I’m in love with our Fremantle octopus, potatoes, leeks & radishes. It was the first dish we cooked in the kitchen here, April (sous chef), Terry (junior sous chef) and I together. I wanted to feature Fremantle octopus on the menu, and later discovered that April had accidentally ordered 5kg of paprika. Rather than send it back, I wanted to make the most of it, to celebrate it.
We came up with the octopus dish, with paprika-infused oil, leek and potato, slices of breakfast radish, dusted with paprika powder. We slow cook it then finish it off in the wood-fired oven. I had actually never cooked octopus in a wood-fire oven before. The result is tender and juicy octopus with smokiness from the wood-fired oven. It is one of our most popular dishes.

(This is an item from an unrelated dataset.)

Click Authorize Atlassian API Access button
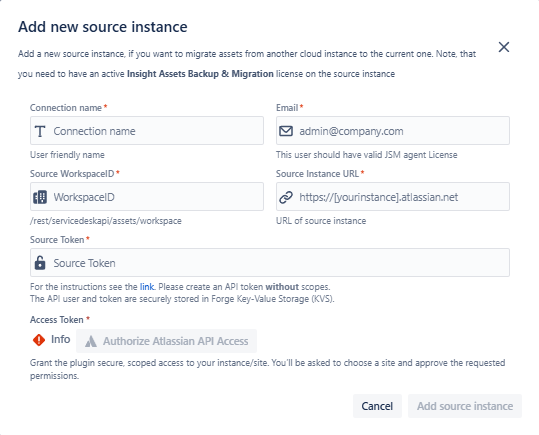Screen dimensions: 539x435 [x=166, y=341]
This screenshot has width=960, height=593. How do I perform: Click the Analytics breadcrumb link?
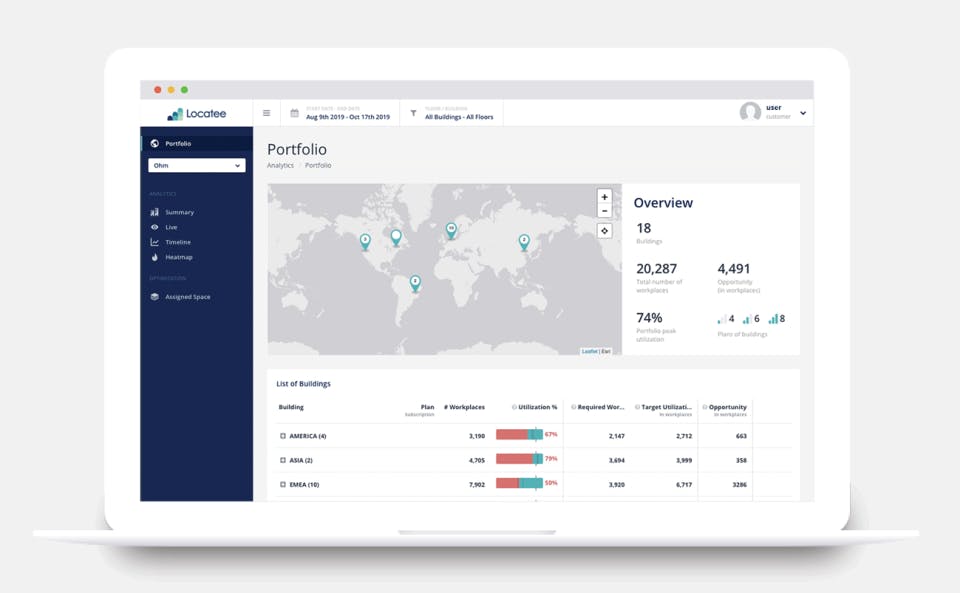280,165
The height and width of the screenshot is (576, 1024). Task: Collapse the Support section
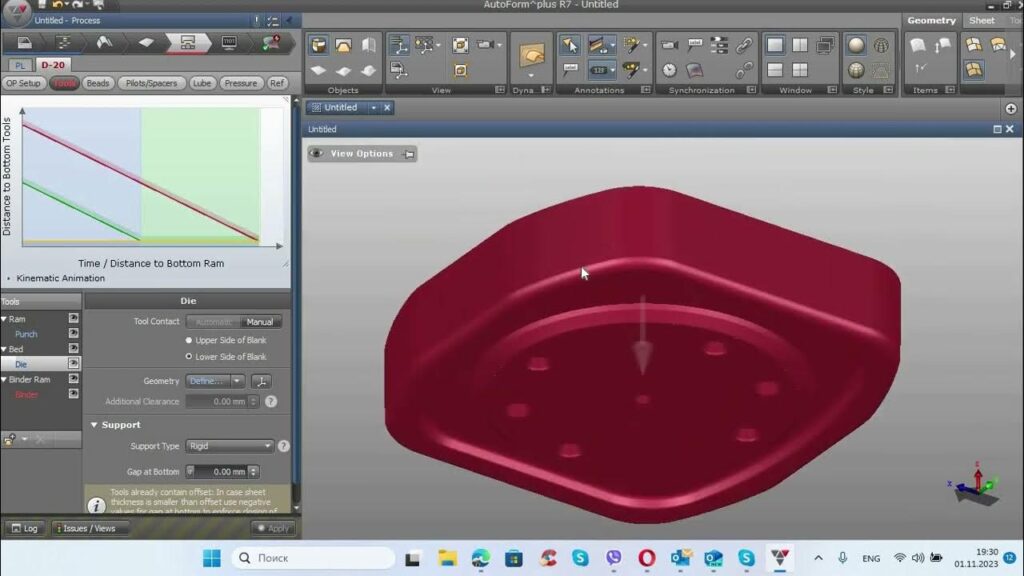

Why are we returning to a simpler form of cuisine?
As people become more interested in the origin of produce, appreciate the flavour and story behind an ingredient, they come to appreciate the power of simplicity. Compared to 10 years ago when I arrived in Australia, the quality of produce available here has jumped significantly. The vegetables and the nuts in particular. We have such amazing produce here.
I grew up in one of the world’s most food-focused regions. When I was younger, I spent time in the kitchen learning from my mother how to cook traditional Tuscan recipes and regional specialties, like my mamma’s traditional testaroli (she grew up in Carrara, close to Genova in Italy, where the pesto is amazing). Testaroli is a kind of unusual pasta, like a dough, made with a mix of water, flour and salt, sliced into triangles. With a pesto sauce, it’s very tasty.
My uncle owned a vineyard and an olive grove, where I spent time harvesting grapes and picking olives. My childhood was built on simple family food made with heart, using the best seasonal produce. This is the type of food, flavours and cooking I love and bring to Mode.
Best culinary advice you’ve been given?
Let the ingredients be your guide. Pick the produce first, then work out the rest.